* [Dataset]:
#####

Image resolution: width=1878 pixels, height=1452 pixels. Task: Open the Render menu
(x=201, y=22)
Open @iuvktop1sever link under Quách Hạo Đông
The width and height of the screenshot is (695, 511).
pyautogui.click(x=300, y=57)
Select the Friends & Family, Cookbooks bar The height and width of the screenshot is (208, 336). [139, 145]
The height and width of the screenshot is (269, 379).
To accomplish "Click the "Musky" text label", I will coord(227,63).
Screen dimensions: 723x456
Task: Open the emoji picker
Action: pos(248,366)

#####

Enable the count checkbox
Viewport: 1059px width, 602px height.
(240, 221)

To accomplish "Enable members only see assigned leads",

#####

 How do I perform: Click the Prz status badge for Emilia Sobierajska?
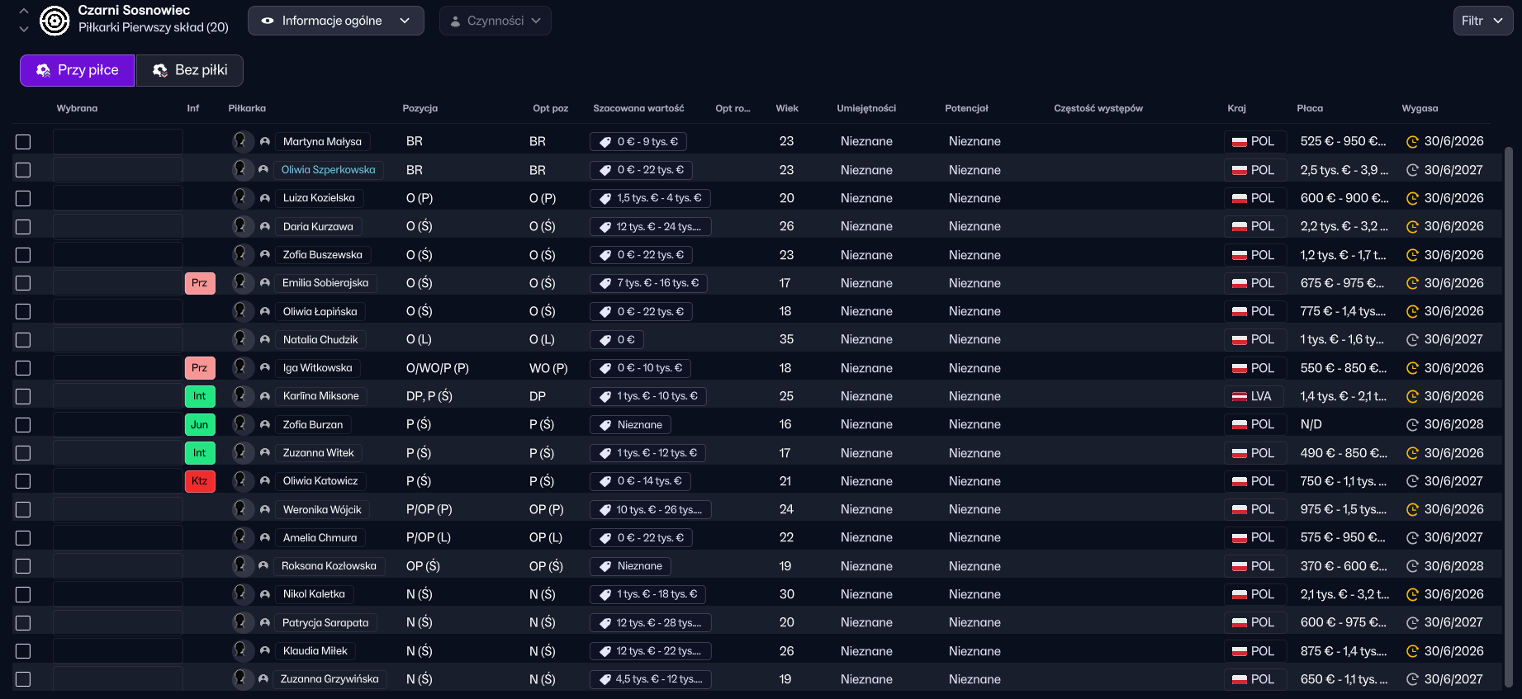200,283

#####

* [Exercise objective]: Write out the lines above, from the line containing "Open @iuvktop1sever link under Quách Hạo Đông" through the line containing "Action: pos(248,366)", verbatim and with both of those lines included.

* [Task answer]:
Open @iuvktop1sever link under Quách Hạo Đông
The width and height of the screenshot is (695, 511).
pyautogui.click(x=300, y=57)
Select the Friends & Family, Cookbooks bar The height and width of the screenshot is (208, 336). [139, 145]
The height and width of the screenshot is (269, 379).
To accomplish "Click the "Musky" text label", I will coord(227,63).
Screen dimensions: 723x456
Task: Open the emoji picker
Action: pos(248,366)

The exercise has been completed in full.